Le Collège a prodigué des cours d’anatomie, de chimie et de botanique, mais cette activité d’enseignement n’a certainement pas été son point fort.

Les relations du Collège avec la Faculté de médecine, comme on pouvait s’y attendre, seront difficiles et connaîtront de nombreuses péripéties malgré l’association entre les deux établissements décidée par le Roi Stanislas dès 1754. Toutefois, le transfert de la Faculté de médecine de Pont-à-Mousson à Nancy en 1768, contribua à apporter quelqu’apaisement et à voir se dessiner au moins en matière d’enseignement une coopération entre les deux protagonistes. Il convient de rappeler que le Collège offre l’hospitalité à la Faculté, lors de son transfert à Nancy, le Collège intervient aussi dans le contrôle de l’exercice de la chirurgie mais ses rapports avec les chirurgiens resteront très conflictuels et très tendus malgré les efforts du roi Stanislas dont, pourtant, la pensée était pleine de sagesse : “… Si on doit convenir qu’il n’y ait point de maladies ou du moins la plupart qui n’aient besoin de secours du médecin ou du chirurgien, il est étonnant que l’usage ait séparé ces deux sciences comme si elles étaient incompatibles, … on n’avait pas besoin d’écoles séparées, le principe de ces deux études n’étant pas différent”.

Médecins et chirurgiens vécurent dans une “cohabitation” émaillée de disputes et de procès. N’a-t-on pas dit à propos de l’une de leur rencontre qu’elle était “aussi tumultueuse que les diètes de Pologne”.

Charles Bagard s’est éteint le 7 décembre

1772, laissant une oeuvre importante.
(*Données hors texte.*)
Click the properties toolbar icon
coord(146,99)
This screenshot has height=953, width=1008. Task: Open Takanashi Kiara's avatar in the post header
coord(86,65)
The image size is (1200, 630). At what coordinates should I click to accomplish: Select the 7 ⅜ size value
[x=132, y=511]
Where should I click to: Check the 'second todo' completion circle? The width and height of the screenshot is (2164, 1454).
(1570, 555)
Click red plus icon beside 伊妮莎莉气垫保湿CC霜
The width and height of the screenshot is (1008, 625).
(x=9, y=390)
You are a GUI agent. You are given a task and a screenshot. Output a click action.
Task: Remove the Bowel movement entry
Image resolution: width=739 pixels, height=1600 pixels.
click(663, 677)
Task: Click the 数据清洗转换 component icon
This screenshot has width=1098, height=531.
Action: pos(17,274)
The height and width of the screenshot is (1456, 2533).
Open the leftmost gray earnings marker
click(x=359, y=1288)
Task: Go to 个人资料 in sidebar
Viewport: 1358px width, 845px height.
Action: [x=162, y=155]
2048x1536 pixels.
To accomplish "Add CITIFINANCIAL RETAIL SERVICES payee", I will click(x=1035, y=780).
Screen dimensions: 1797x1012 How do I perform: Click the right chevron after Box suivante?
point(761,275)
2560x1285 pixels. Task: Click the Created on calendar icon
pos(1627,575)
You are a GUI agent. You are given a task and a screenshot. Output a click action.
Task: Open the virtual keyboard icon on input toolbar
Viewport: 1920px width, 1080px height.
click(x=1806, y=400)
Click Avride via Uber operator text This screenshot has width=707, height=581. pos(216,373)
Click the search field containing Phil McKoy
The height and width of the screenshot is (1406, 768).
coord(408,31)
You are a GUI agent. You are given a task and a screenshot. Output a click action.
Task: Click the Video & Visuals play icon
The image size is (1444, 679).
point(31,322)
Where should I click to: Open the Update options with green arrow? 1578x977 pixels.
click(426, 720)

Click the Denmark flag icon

Il a mis en place, avec le Collège de médecine, une remarquable organisation de la médecine qui, pour bien des aspects, s’avère prophétique et préfigure certaines de nos actuelles structures, ce qui explique, sans doute, que nous pouvons mieux les comprendre et les apprécier que certains de ses contemporains qui l’ont combattu. Certes, on peut regretter qu’il n’ait pas pu obtenir une meilleure entente et une collaboration sans passion avec les chirurgiens. Mais peut-on l’en rendre seul responsable ?

C. Rönnow dont l’influence fut considérable et qui ne cessa jamais de soutenir Ch. Bagard, en particulier au plus fort des démêlés avec les chirurgiens, quitta Lunéville et la France après le décès de Stanislas et retourna en Suède où il fut couvert d’honneur. Il y mourut le 5 mai 1787.

Le Collège termina, quant à lui, son existence éphémère le 8 août 1793.